Al termine delle tre navate un diaframma impostato su tre archi ogivali immette nel transetto; sugli archi minori di tale diaframma due monofore, unitamente ad altre due nel muro sud, danno luce all'ampio vano. Sull'arco di comunicazione con la navata centrale una bifora snellisce e movimenta la parete. Sul lato nord di questo transetto si apre l'elegante cancellata del Cappellone di San Riccardo.
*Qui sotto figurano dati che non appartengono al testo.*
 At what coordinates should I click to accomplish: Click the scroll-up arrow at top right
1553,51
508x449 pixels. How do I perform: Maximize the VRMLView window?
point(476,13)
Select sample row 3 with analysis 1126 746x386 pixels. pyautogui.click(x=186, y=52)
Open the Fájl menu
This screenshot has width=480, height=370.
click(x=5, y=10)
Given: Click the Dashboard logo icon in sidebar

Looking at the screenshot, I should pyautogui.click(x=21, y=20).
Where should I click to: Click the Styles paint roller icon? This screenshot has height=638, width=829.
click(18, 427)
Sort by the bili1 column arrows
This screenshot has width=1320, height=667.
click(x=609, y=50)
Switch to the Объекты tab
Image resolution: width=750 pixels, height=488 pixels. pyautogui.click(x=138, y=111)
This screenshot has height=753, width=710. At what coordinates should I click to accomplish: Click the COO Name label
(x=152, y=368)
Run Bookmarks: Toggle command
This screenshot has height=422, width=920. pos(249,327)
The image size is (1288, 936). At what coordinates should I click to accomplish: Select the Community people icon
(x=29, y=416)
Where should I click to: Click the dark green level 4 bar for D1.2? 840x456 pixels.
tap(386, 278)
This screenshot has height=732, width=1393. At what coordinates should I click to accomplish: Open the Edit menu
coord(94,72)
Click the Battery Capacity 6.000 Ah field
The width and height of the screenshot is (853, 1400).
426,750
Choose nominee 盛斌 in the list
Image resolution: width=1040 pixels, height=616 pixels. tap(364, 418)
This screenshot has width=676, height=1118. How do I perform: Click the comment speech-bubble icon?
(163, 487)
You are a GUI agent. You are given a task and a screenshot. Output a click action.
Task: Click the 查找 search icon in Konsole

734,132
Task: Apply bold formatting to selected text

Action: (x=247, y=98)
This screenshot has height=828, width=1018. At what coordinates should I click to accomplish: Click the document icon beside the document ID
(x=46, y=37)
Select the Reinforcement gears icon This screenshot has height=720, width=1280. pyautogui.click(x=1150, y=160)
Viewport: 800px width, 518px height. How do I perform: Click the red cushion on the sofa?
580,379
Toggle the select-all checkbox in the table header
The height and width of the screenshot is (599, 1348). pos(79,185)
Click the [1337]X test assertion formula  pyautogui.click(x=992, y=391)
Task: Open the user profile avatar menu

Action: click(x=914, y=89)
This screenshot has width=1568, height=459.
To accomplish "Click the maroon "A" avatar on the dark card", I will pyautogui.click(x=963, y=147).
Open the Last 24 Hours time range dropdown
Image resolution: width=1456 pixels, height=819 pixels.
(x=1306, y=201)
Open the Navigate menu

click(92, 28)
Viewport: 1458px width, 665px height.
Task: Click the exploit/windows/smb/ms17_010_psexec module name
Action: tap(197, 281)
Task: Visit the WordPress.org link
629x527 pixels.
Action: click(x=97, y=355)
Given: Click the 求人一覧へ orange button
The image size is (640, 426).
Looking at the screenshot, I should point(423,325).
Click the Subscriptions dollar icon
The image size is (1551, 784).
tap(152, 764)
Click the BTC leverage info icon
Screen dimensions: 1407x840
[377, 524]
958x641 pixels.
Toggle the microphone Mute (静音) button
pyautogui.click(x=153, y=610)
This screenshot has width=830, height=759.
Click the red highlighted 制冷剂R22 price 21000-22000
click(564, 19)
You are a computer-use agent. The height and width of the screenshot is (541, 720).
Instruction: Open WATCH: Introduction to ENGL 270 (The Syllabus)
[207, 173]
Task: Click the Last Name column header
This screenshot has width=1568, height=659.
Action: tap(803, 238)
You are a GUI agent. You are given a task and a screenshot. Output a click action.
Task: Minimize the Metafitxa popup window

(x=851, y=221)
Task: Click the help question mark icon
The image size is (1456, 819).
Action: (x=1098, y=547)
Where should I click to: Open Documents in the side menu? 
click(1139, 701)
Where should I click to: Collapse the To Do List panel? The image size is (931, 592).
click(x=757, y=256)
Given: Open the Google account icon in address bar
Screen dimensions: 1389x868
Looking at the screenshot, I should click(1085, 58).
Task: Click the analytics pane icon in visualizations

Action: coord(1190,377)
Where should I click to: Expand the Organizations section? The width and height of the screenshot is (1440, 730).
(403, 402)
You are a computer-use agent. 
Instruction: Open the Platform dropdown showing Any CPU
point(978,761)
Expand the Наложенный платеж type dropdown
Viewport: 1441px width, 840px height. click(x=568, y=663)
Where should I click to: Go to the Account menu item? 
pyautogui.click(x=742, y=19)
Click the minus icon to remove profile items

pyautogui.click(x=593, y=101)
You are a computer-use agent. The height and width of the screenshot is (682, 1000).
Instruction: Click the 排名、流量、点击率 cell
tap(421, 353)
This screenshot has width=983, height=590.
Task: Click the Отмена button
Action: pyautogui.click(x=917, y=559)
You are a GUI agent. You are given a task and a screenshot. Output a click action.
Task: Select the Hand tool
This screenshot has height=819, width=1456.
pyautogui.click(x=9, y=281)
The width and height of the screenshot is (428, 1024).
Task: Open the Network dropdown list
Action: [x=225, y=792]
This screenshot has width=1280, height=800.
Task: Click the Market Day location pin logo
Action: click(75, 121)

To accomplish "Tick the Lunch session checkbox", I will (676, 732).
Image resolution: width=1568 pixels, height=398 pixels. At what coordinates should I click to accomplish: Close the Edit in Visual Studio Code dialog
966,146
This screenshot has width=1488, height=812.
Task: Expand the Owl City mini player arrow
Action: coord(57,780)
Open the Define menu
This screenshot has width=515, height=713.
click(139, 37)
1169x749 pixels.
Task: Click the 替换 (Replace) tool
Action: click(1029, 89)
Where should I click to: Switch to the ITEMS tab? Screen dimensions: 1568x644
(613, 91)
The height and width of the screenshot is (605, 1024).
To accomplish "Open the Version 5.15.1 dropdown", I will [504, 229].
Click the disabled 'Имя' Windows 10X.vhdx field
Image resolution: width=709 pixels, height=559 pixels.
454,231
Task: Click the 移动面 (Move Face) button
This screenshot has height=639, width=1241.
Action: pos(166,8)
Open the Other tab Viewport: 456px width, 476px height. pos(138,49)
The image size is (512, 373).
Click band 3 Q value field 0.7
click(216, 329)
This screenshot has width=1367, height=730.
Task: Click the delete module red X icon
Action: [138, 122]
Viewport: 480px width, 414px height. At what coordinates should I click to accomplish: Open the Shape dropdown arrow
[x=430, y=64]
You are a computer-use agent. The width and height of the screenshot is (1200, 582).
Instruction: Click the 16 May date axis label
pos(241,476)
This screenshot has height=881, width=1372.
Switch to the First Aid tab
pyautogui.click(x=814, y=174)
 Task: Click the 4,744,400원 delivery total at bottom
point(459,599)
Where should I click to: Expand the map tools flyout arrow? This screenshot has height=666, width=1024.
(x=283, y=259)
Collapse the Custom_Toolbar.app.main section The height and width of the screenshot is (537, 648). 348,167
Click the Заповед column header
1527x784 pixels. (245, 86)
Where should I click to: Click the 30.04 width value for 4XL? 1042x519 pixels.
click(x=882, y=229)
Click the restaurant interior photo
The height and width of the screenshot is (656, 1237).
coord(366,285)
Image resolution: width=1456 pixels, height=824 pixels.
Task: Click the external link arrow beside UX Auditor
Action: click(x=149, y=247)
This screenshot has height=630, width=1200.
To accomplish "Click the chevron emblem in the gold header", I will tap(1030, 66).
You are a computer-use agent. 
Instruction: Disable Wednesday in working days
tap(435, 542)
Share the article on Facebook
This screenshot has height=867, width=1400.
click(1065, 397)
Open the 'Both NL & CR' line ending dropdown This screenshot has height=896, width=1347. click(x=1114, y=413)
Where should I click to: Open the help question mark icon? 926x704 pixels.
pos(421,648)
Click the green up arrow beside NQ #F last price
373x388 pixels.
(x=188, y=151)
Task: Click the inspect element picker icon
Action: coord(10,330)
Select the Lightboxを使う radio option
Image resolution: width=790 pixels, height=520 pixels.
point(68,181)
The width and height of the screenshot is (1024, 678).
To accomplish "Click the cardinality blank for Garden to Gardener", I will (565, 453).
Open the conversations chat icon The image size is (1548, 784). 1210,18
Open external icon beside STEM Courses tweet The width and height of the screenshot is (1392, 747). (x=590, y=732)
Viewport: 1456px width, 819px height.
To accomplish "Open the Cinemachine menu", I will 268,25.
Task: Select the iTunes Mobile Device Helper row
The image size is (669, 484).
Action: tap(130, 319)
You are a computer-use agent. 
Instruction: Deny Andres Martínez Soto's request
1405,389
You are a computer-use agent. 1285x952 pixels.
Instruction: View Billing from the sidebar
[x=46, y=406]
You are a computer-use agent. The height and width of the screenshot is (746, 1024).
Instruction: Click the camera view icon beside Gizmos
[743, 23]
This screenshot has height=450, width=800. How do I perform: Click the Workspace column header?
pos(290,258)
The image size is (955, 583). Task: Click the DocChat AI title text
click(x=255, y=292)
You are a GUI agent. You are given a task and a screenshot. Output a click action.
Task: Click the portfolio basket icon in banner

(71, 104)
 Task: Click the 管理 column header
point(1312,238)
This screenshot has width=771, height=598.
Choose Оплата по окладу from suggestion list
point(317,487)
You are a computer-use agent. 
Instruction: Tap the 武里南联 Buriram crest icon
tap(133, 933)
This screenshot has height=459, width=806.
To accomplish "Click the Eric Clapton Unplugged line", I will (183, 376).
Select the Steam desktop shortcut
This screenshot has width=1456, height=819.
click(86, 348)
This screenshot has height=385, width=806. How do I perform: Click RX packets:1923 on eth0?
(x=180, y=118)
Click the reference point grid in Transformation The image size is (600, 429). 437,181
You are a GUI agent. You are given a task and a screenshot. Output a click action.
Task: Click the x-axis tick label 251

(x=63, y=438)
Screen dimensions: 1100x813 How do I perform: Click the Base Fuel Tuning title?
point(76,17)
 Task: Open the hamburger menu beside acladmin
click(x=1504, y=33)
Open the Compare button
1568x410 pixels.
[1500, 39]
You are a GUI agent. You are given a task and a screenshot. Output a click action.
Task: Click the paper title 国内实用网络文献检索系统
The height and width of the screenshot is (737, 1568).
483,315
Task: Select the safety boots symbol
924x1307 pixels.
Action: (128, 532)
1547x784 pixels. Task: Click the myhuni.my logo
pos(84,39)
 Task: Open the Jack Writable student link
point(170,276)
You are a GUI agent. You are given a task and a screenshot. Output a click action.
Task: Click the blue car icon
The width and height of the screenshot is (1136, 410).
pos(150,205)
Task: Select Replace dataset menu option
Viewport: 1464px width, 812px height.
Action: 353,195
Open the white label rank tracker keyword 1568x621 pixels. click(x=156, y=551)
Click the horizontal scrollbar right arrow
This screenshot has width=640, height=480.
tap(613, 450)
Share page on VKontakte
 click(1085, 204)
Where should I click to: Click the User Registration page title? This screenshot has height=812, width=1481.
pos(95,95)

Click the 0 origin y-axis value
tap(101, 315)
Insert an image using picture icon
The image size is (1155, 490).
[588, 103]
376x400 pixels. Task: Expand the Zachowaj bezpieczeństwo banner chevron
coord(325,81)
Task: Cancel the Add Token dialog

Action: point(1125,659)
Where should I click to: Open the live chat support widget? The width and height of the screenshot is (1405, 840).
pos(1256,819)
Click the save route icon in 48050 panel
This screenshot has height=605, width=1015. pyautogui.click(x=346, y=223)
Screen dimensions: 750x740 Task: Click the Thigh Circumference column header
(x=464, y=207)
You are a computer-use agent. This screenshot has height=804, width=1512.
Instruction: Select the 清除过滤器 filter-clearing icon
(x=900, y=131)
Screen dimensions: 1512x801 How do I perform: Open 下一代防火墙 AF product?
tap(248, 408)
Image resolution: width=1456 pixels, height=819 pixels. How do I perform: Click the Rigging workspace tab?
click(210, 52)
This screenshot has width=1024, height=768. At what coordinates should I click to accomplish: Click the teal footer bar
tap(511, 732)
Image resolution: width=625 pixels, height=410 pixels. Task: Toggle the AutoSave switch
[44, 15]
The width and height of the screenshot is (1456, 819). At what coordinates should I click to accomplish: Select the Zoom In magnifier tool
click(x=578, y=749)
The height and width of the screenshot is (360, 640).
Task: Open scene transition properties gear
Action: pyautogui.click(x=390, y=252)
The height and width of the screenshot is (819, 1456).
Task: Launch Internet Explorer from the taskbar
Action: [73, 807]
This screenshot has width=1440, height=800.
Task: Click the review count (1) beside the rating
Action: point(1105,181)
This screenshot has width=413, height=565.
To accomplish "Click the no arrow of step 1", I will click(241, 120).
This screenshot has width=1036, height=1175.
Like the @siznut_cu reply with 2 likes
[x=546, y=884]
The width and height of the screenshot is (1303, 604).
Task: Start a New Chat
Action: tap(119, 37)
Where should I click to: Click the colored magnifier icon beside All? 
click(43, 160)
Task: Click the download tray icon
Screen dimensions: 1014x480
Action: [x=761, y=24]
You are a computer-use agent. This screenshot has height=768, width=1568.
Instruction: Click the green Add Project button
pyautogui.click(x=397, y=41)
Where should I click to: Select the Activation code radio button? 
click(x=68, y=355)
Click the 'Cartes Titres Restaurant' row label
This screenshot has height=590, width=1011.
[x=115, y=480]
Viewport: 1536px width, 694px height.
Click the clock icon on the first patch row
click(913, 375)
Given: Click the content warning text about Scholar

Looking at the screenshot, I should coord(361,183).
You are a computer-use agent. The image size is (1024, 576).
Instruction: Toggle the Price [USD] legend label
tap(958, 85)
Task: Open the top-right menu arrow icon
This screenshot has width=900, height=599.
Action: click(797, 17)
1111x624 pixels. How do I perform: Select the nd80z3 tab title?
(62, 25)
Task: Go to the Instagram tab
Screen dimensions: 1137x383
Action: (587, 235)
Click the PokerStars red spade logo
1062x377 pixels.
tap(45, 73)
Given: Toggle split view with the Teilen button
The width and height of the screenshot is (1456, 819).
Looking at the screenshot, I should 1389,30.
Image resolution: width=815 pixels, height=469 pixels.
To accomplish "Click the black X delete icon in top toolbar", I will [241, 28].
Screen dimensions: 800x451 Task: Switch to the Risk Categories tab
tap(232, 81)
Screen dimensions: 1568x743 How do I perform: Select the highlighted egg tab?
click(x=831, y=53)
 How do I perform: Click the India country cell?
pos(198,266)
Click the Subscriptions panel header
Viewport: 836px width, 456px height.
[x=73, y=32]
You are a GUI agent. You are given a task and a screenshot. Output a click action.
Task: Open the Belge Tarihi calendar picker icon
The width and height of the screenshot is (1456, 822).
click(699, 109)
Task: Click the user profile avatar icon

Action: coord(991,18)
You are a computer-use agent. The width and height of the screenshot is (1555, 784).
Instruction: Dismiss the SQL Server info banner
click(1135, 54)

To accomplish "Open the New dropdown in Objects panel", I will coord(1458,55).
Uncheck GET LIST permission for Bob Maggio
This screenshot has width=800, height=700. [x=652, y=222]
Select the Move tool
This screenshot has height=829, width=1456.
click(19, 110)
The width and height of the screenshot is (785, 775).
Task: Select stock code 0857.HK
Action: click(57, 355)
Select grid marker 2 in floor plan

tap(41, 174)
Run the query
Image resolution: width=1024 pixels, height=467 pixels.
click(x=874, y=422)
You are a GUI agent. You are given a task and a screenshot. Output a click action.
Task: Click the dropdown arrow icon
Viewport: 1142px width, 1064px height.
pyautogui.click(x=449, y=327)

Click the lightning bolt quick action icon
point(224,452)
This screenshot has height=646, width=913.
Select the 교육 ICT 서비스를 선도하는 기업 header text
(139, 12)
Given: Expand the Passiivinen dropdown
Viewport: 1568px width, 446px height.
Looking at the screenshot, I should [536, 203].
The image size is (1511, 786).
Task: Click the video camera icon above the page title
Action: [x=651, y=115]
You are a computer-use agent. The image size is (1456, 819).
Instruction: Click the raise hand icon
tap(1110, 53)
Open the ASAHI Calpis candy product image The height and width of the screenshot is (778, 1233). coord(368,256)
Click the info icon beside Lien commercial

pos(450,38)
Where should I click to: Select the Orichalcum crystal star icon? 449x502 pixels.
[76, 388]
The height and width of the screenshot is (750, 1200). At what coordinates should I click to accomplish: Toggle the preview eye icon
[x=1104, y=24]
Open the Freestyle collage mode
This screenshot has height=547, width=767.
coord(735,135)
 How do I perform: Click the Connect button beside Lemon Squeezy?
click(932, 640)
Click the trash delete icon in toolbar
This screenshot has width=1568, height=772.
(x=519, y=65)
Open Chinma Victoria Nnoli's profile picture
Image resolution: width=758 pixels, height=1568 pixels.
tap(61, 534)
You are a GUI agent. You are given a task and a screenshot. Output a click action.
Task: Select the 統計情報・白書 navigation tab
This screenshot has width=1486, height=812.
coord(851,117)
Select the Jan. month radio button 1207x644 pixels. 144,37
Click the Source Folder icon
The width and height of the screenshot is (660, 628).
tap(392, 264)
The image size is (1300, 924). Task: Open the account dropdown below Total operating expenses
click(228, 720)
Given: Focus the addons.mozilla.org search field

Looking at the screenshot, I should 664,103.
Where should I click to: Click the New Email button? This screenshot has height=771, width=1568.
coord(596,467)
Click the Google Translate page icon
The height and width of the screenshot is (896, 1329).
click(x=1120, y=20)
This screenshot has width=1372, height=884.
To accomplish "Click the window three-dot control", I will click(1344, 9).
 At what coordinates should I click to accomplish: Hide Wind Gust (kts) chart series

Il transetto è poi delimitato verso il presbiterio da una gradinata e superiormente  da un maestoso arco ogivale a doppia ghiera, opera pregevole realizzata da Alessandro Guadagno nel 1494, durante l'episcopato di Angelo Florio (1477-1495), come oggi la lapide presso di esso applicata ricorda:

ALEXANDER GUADAGNO ANDRIENSIS HOC [OPUS] ARCUATUM AN. DOMINI
MCCCCX[C]IV CONSTRUXIT

Nell'iscrizione (che non appariva nelle foto scattate dopo l'incendio del 1916) ho riportato tra parentesi quadre "OPUS" ed una "C" della data perché testimonianze scritte diverse le omettono. L'Agresti, agli inizi del Novecento, nelle pagine 41-42 (e già prima a pagina 8) del testo citato scrive:

"Uscendo dal Cappellone di S. Riccardo ... uno spazioso vano si presenta, che mette capo alle tre navi del Duomo ... ed al presbiterio, dove si accede per due lunghi gradini. In cima al muro di questo vano (dal lato delle tre navi) vi sono tre spaziosi finestroni, che projettano la luce sul Presbiterio, il quale è diviso dal resto della Chiesa da un arco di gigantesche proporzioni, a sesto acuto ... Questo grandioso ed ardito arco è un vero capolavoro d'arte, dovuto al genio del valoroso muratore andriese Alessandro Guadagno, come rilevasi dalle seguenti parole, incise su d'una delle due mostre di marmo, messe a piè di questo arcato: Alexander Guadagno Andriensis hoc arquatum A. D. MCCCCXIV construxit.
Il soffitto di questo vano (che formava parte dell'antica Chiesa ...) è tutto in tavole, rabescate di mediocri pitture, rappresentanti fatti biblici, avendo nel centro una gran tela, chiusa in larga e grande cornice, rappresentante l'apostolo San Andrea, titolare pure del Capitolo.
In cima a detto arco si vedono due leoni, che si arrampicano ad una quercia, rappresentanti lo stemma della città di Andria, sostenuto da due Angioli. Quello stemma forse ricorda la contribuzione della città, nella costruzione della nuova aggiunta fatta al Duomo nel 1414.
"

dal coro le tre navate  La cattedrale nella tavola del Quattrocento, proveniente dall'armadio delle reliquie
[le tre navate viste dal coro, e la Cattedrale nella tavola del Quattrocento - elaborazione elettr. su foto di Sabino Di Tommaso - 5/2018]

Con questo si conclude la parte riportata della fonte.